ENTRIES SUPPLIED:
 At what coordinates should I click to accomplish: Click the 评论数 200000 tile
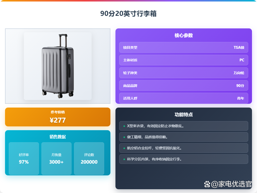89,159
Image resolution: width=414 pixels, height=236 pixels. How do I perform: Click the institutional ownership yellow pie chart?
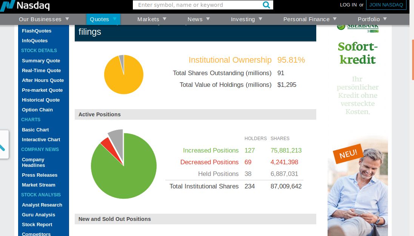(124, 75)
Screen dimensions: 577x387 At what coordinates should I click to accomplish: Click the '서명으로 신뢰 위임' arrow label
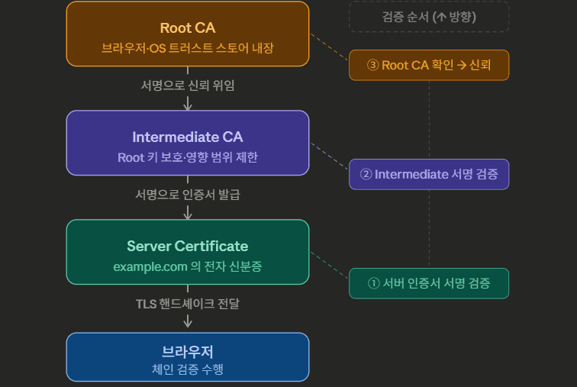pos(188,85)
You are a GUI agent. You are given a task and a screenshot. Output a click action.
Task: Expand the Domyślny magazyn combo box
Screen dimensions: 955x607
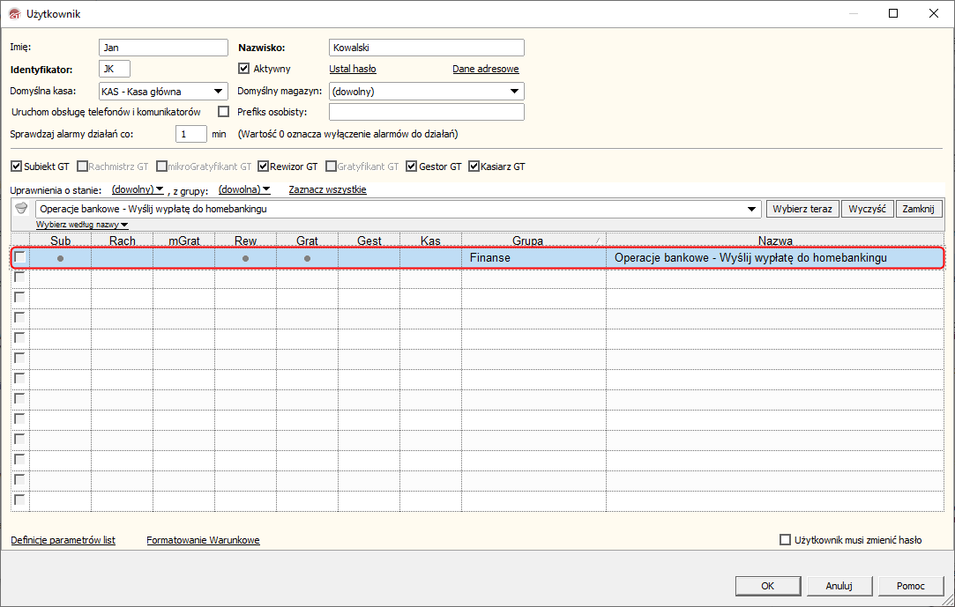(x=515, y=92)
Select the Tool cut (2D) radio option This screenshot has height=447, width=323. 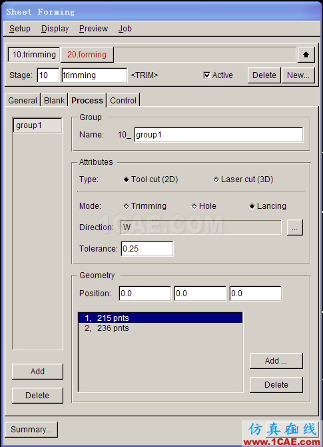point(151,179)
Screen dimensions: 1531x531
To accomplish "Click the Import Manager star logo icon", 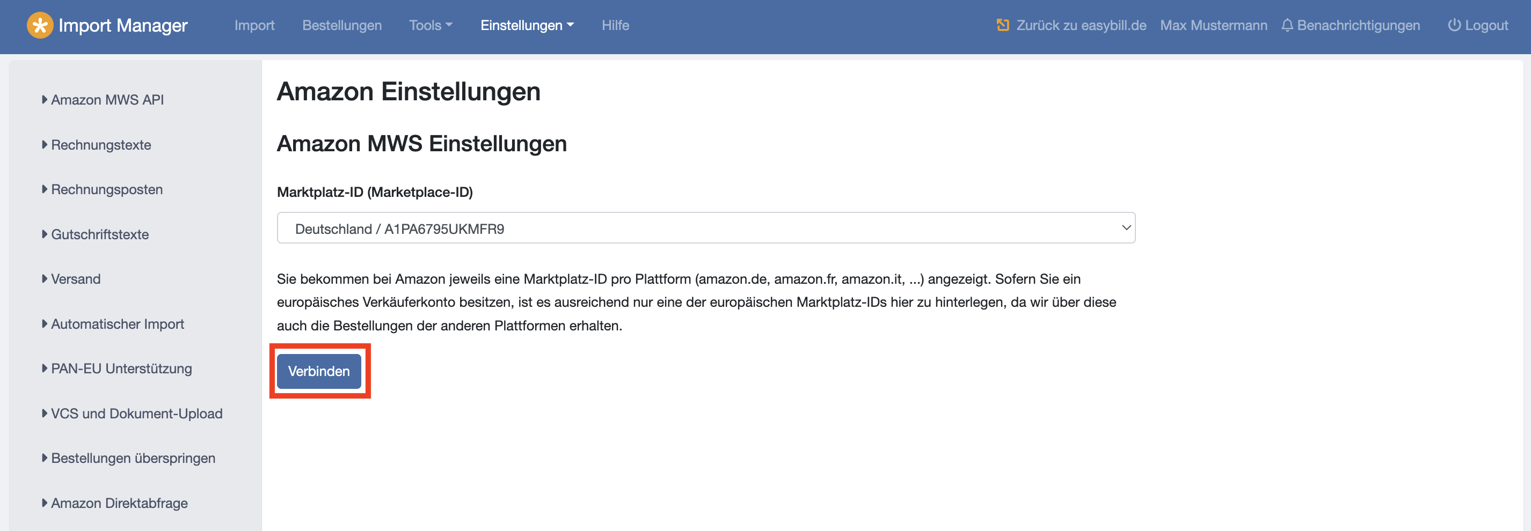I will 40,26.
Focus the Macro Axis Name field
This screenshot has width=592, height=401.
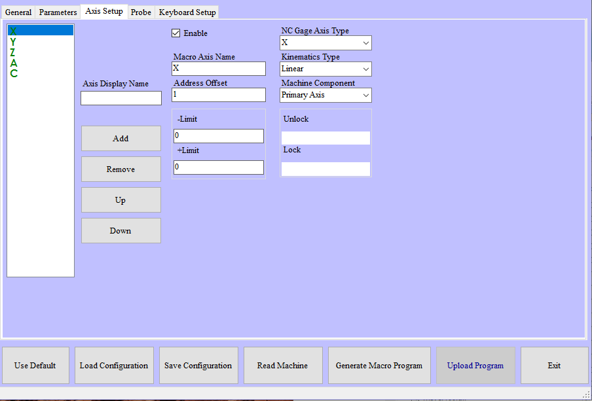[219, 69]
==
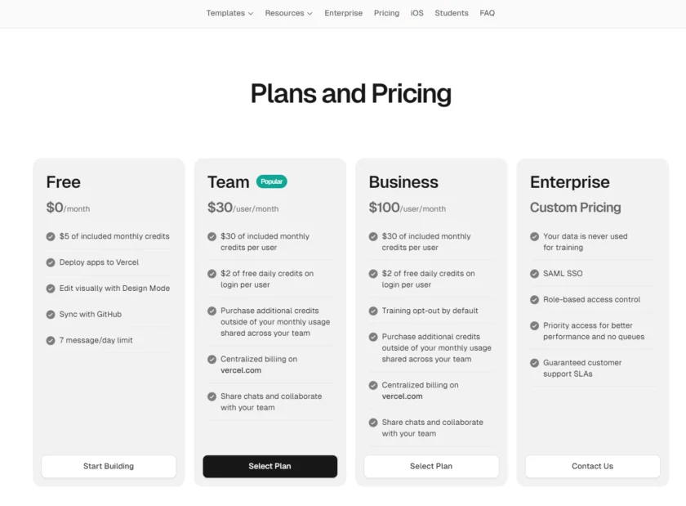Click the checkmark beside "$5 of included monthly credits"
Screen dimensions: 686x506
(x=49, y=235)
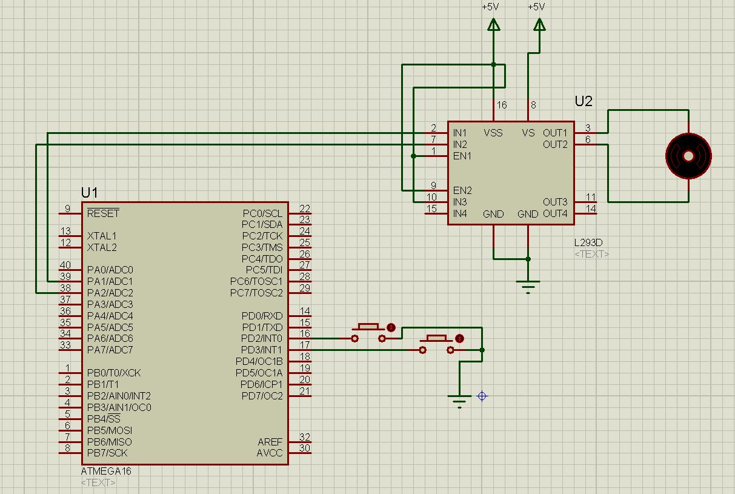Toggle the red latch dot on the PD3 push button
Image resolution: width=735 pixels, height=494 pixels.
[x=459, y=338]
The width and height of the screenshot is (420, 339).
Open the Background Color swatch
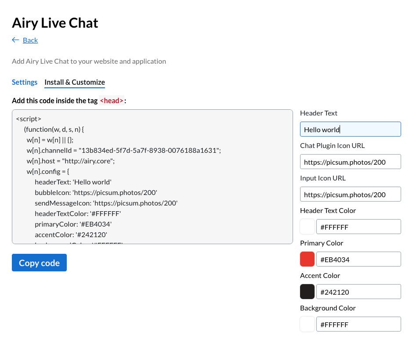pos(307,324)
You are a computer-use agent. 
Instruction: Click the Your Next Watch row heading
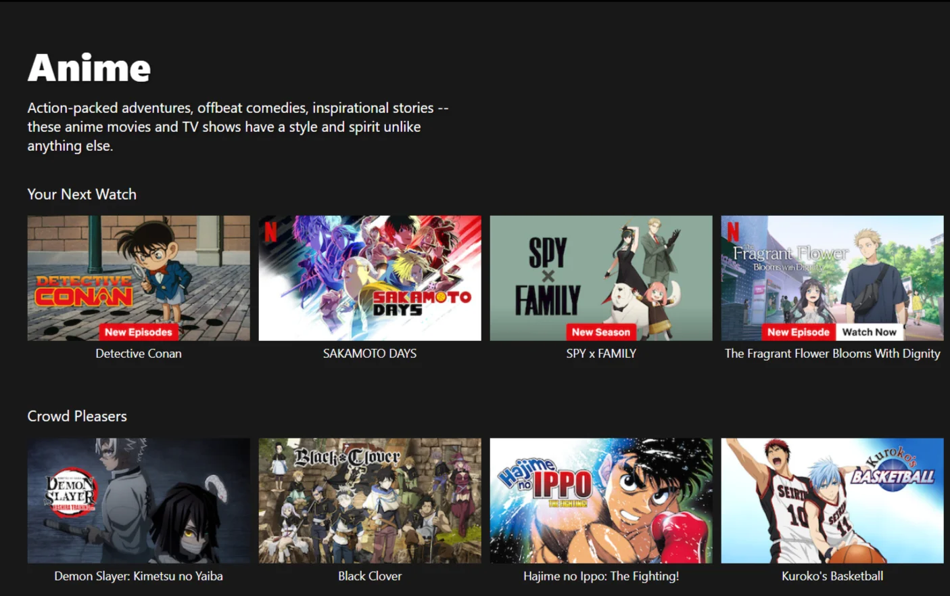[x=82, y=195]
==
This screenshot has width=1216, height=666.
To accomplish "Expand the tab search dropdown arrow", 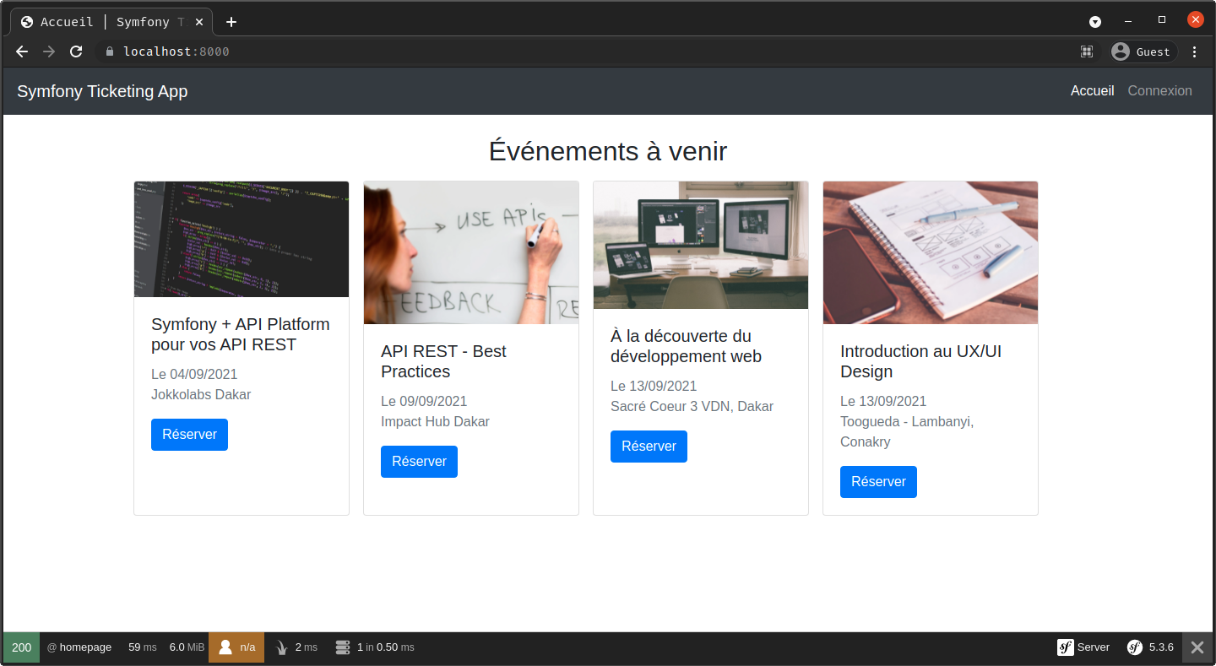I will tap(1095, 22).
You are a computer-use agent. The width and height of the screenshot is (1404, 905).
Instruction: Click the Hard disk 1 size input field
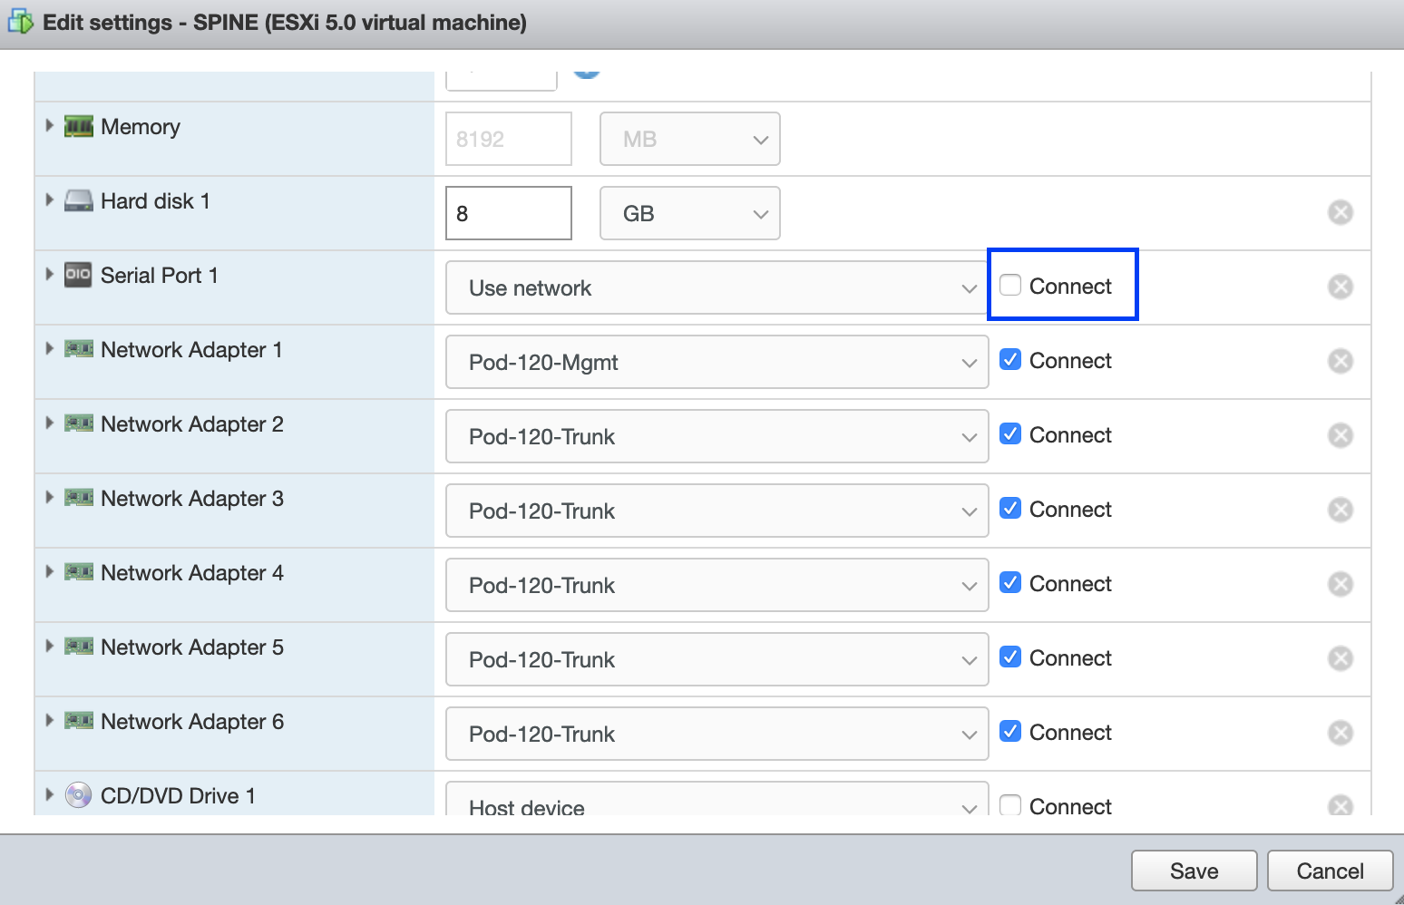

PROBLEM DETAILS: If a line of the data above holds the string "computer", count it, then give only the final number.

RESPONSE TO THIS EXERCISE: 2